Between May 1999 and May 2009, employment in the private sector only rose by 1.1%, by far the lowest 10-year increase in the post-depression period. It’s impossible to overstate how bad this is. Basically speaking, the private sector job machine has almost completely stalled over the past ten years.

Over the past 10 years, the private sector has generated roughly 1.1 million additional jobs, or about 100K per year. The public sector created about 2.4 million jobs. But even that gives the private sector too much credit. Remember that the private sector includes health care, social assistance, and education, all areas which receive a lot of government support.

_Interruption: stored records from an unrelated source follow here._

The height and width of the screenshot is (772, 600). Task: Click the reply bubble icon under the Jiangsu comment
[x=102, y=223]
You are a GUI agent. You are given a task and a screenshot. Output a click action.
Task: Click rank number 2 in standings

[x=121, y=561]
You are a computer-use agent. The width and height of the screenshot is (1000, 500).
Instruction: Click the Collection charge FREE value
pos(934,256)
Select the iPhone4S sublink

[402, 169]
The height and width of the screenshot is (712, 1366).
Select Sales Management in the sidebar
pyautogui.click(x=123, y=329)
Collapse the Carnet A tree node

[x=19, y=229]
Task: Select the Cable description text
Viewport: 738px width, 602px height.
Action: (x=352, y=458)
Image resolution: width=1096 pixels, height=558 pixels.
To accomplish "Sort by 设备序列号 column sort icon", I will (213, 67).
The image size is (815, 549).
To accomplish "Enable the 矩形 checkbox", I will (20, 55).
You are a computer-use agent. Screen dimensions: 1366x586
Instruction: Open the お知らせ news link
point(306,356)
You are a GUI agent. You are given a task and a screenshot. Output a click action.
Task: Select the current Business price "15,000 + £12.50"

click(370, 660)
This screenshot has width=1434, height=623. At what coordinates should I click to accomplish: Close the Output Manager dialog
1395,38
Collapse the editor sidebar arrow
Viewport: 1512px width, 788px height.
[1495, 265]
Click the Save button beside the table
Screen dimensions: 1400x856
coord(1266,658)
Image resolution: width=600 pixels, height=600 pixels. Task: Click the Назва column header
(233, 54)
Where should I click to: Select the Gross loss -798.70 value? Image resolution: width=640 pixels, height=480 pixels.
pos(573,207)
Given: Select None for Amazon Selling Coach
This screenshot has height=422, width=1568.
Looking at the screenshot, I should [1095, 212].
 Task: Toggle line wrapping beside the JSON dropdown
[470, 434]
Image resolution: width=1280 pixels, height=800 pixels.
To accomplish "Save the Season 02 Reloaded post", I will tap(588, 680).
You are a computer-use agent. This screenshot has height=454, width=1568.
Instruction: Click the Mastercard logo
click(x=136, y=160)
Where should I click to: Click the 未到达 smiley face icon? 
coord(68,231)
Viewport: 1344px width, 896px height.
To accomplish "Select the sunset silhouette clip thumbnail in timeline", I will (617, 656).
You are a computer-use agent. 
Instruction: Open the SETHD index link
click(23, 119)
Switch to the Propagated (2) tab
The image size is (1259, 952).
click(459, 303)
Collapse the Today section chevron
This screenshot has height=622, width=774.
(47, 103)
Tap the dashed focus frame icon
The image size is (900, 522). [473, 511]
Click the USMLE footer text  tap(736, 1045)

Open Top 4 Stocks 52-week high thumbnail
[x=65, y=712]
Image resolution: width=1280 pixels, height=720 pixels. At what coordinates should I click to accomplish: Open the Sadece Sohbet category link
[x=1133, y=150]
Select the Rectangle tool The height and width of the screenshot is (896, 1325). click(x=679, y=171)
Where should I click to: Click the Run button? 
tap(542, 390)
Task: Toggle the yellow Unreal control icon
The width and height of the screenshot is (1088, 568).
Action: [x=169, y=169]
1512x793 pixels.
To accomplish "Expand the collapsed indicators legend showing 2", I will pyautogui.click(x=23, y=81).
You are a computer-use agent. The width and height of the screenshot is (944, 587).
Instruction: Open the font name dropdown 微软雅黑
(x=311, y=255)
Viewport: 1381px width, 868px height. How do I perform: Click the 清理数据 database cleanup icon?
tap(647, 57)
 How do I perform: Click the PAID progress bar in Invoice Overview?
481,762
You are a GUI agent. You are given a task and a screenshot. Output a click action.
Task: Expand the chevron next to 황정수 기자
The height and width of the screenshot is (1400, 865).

Number of Mass Layoffs Hits All-Time High

The number of mass layoffs by U.S. employers rose last month to tie a record set in March, according to government data released on Tuesday that suggested the labor market has yet to stabilize.

The Labor Department said the number of mass layoff actions -- defined as job cuts involving at least 50 people from a single employer -- increased to 2,933 in May from 2,712 in April, resulting in the loss of 312,880 jobs. It was the largest loss of jobs connected to mass layoffs on records dating to 1995.


Investing In CDs Provides BETTER Returns Than Stocks

…you’re probably wondering how someone did by simply investing in 6 month CDs. The answer is for any holding period of less than 25 years, a stock market investor who made regular and equal contributions has actually underperformed a CD investor! Yes, you read that right for time periods of 1 – 20 years a CD investor outperformed the stock market by 1.6 to 20.1 annual percentage points.

Additionally, if one extends the time window to 50 years (clearly “long term”) CDs again have outperformed the stock market by 0.3 annual percentage points. Even when one extends out the time period to the full 59+ years (the start of the S&P 500 index); the stock market has outperformed short-term CDs by a mere 0.2 annual percentage points – not much of an equity premium.